EXERCISE MATERIAL –
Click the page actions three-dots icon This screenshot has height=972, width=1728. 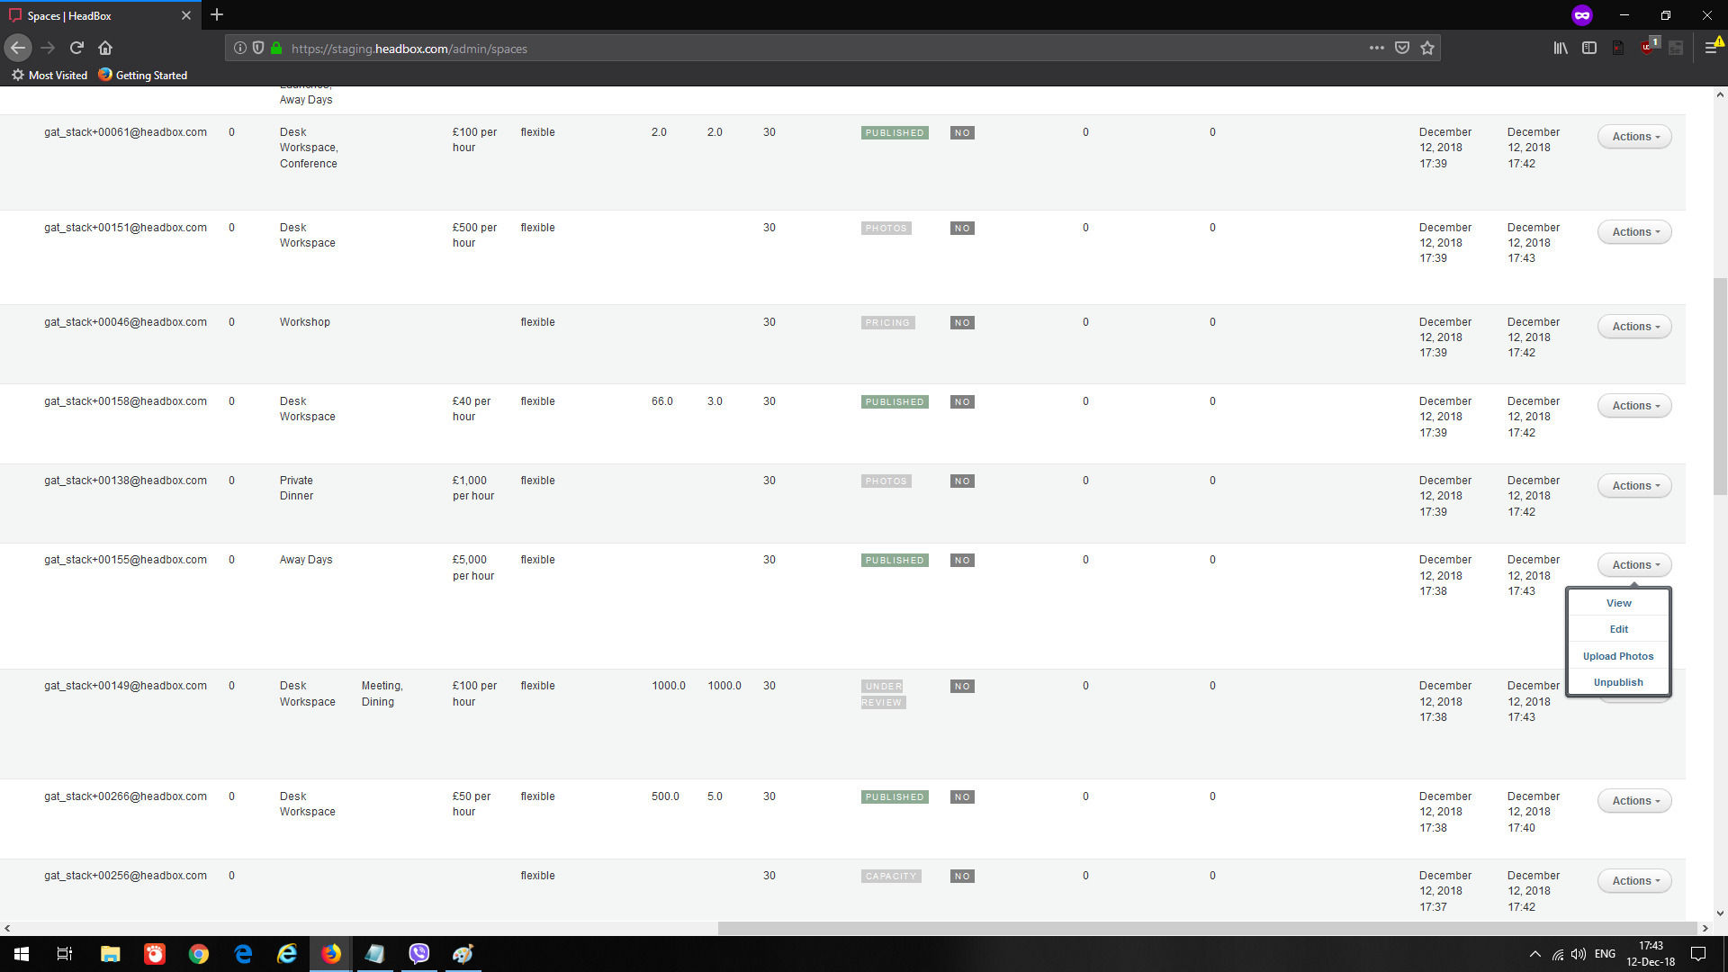[x=1376, y=48]
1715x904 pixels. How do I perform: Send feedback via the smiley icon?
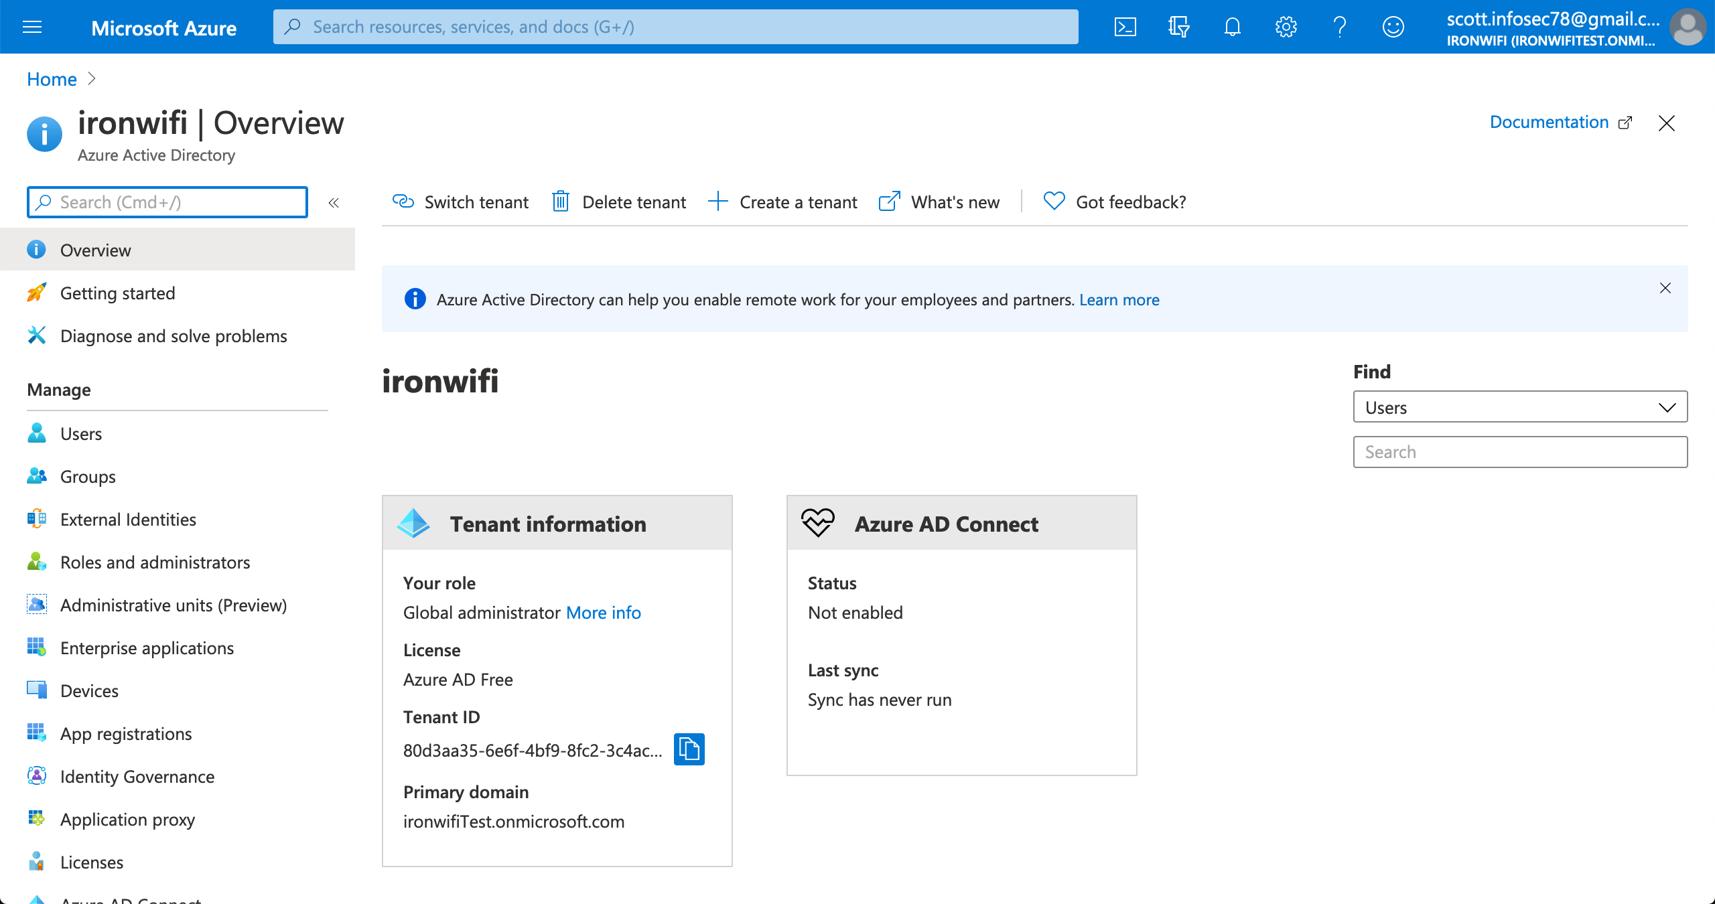1393,27
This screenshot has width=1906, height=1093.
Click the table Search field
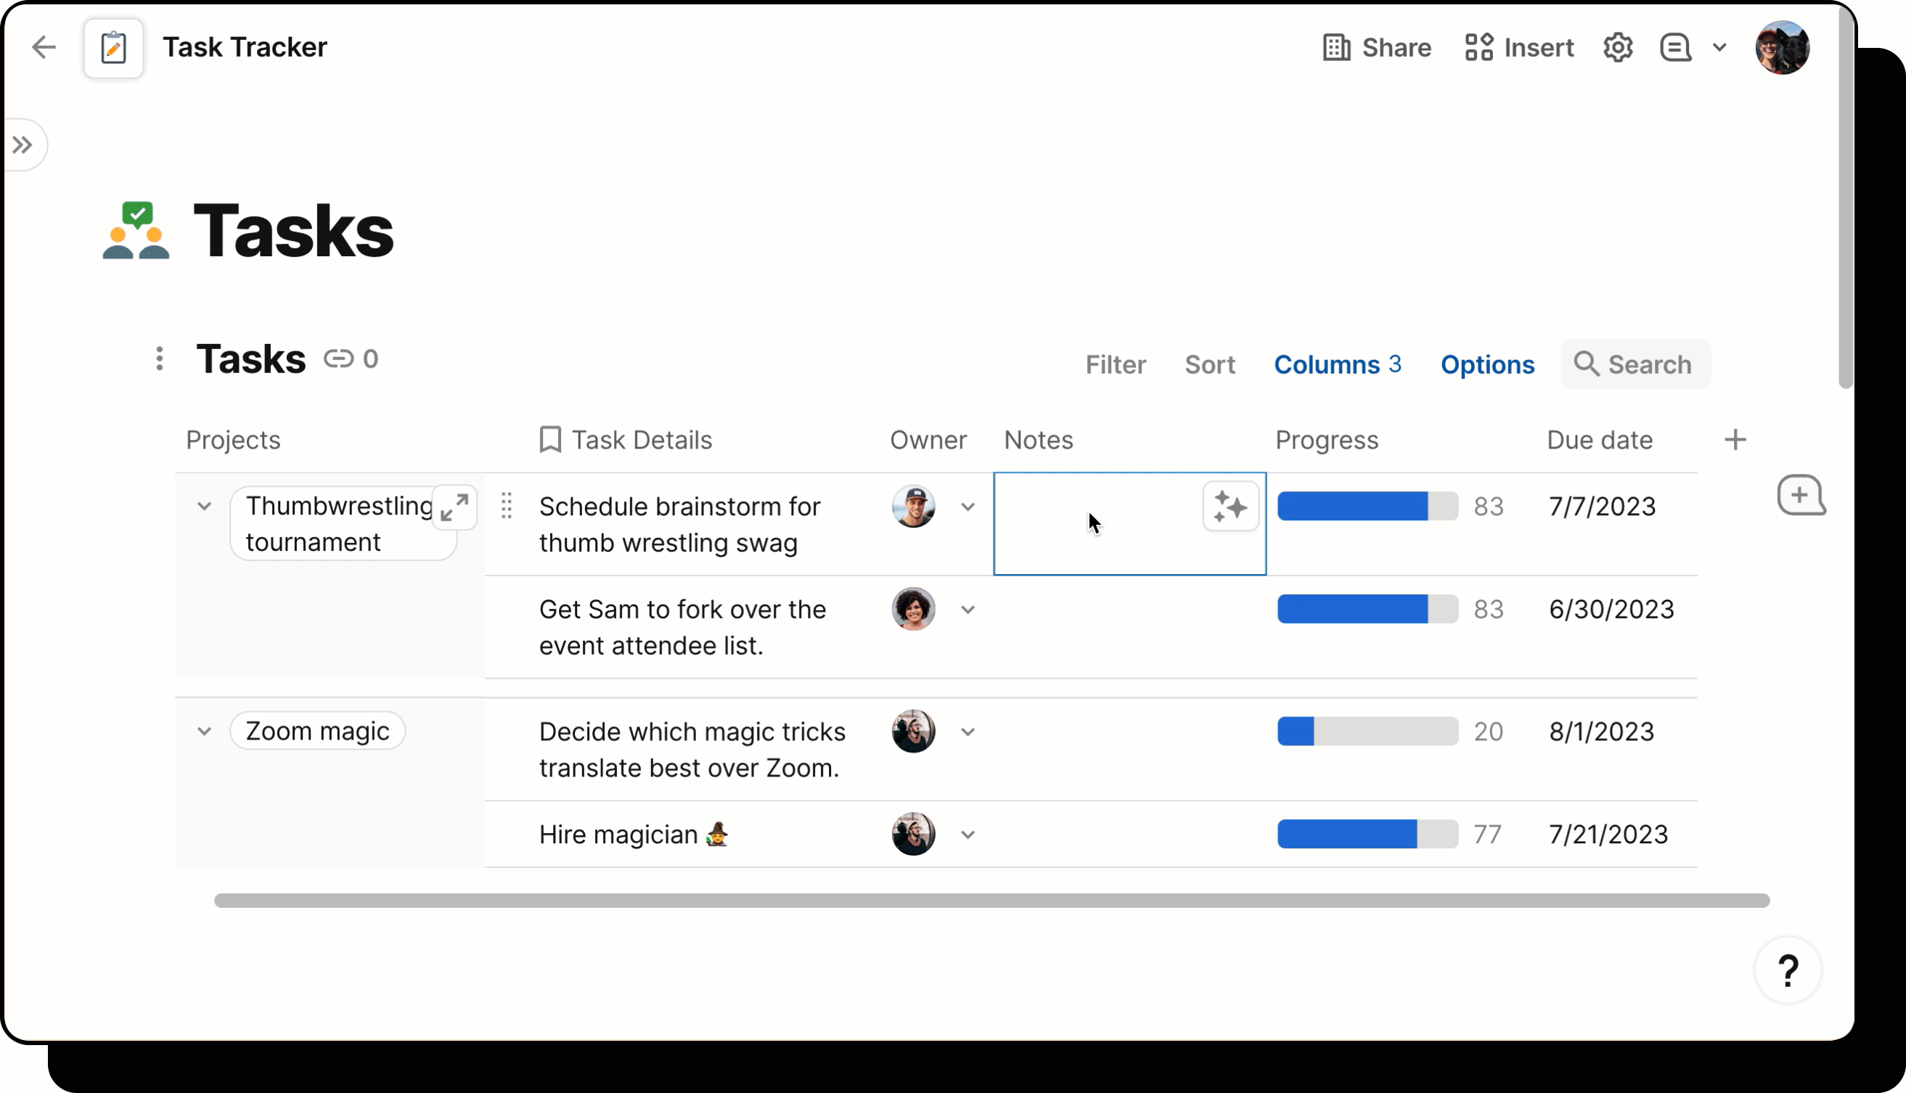tap(1637, 365)
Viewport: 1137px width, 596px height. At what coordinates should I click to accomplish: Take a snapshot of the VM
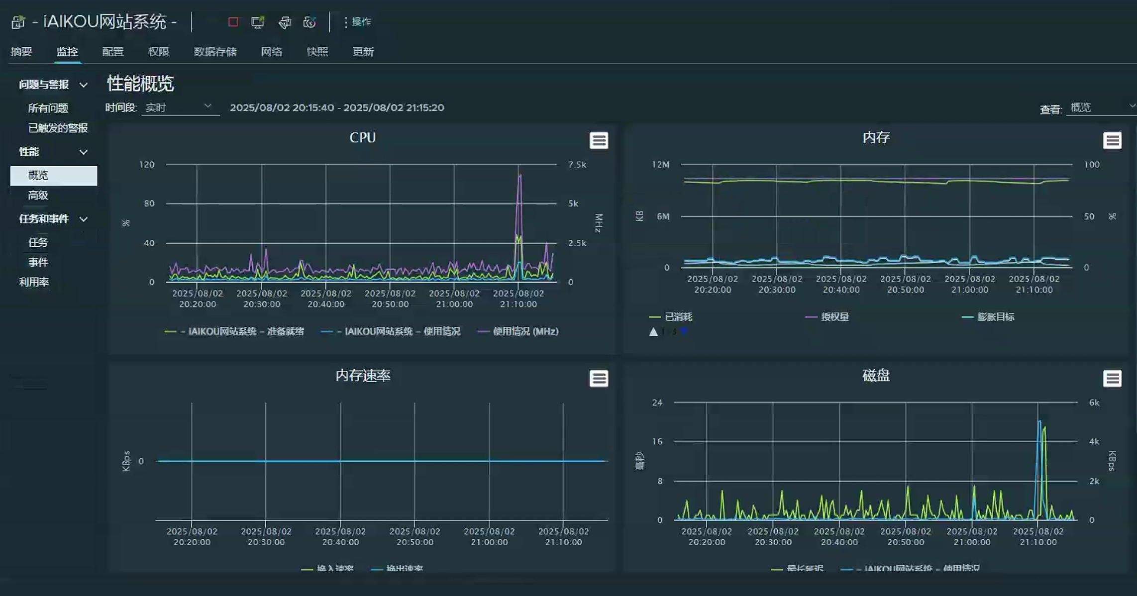(x=310, y=23)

WORK TO COMPLETE – Print, please, exactly the lines from the one holding "This screenshot has width=1906, height=1093." through the final line of the data, both included, while leaving out each picture.

RESULT OF THIS EXERCISE –
This screenshot has width=1906, height=1093.
Click the table Search field
tap(1637, 365)
Viewport: 1137px width, 596px height. At what coordinates should I click to accomplish: Take a snapshot of the VM
(x=310, y=23)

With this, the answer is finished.